La magia y la realidad
La magia y la realidad son aparentemente contrapuestos; casi podríamos decir que están a una distancia infinita. Sin embargo, todos sabemos que la fantasía —uno de los varios nombres de la magia— tiene los mismos límites de la realidad, que no tiene límites. En el transcurso de cualquier vida, los momentos mágicos se suceden sin fin. Así, un hombre o una mujer los sienten, pero el parapeto de la realidad los confina, y entonces renuncian o se distancian de ellos sin remedio.
Buscamos la felicidad, uno de cuyos atributos es la plenitud. Podemos sentirla al cruzar una calle –como dice Borges–, al percibir una ráfaga inexplicable de dicha. Puede darse al ojear la página de un libro, al escuchar una guitarra o un violín, al mirar dormir a la mujer amada, al hacer cosas que, sin saber, transformamos en un sueño cuyo escenario es el eterno paraíso.
La magia de la vida –si es que tiene alguna– se reduce a momentos de plenitud. El ser, acosado por tantas incertidumbres e insuficiencias, se alza sobre el polvo que es para tocar, aunque sea por un instante, el cielo. En esos instantes somos como el armiño que –arrinconado contra el barro por su depredador– prefiere morir antes que ensuciarse.
Hay quienes perdieron una magia en el momento en que más la necesitaban. Acostumbrados a las trampas y a los recovecos de la realidad, se habían aferrado a una magia de plenilunio, y en ella agotaban su sencilla vida. Iban y venían con esfuerzo, pero con fe. Soñaban que todo era diferente, y aunque no lo era, lo parecía en instantes en que ellos vivían en ese trance.

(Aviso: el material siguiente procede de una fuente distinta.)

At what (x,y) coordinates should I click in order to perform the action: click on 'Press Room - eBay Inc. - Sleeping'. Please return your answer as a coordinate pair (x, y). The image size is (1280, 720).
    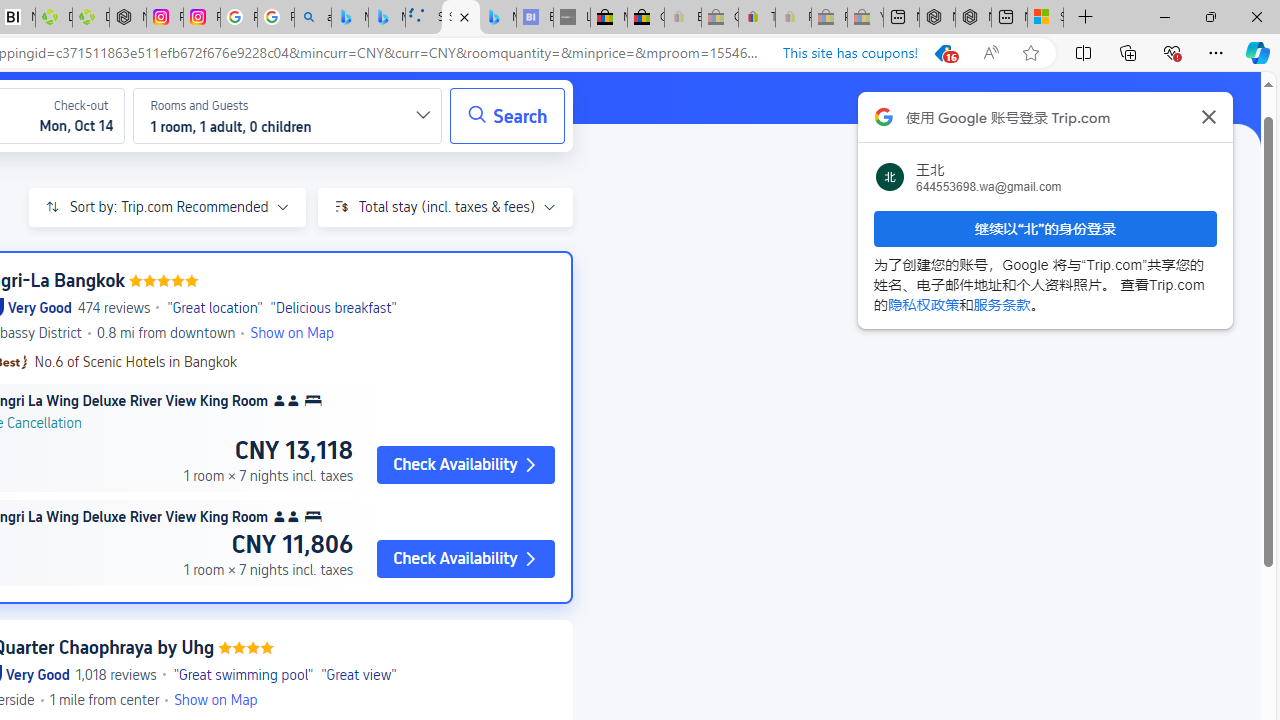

Esa magia tenía un nombre que el amor grabó en algún instante. En ciertas épocas, parecía una alucinación que se les presentaba de improviso. En otras, simulaba ser el sueño de una noche que volvía a soñarse una y otra vez hasta no poder distinguir el sueño de la vigilia. Sabían esos quienes que la plenitud los cercaba y un día se entregaron a ella sin contemplaciones. Entonces, la sintieron venir como una yegua galopando. Se tendieron en la hierba y la llamaron por su nombre repetidamente. Ella les contestó, y fue como el coro jubilar de una iglesia ortodoxa. La plenitud estaba allí, y por cierto, también la esquiva felicidad.
Debería durar mucho, pensaban ellos, pero pronto esa magia desapareció. Absortos y vacilantes, querían recrearla, pero ninguno pudo. La mujer no estaba, la vida no estaba, el mundo no estaba. Entonces, no les quedó más remedio a ellos –entre los que había algunos que despreciaban las lágrimas– que derrumbarse esa noche sobre su cama y llorar.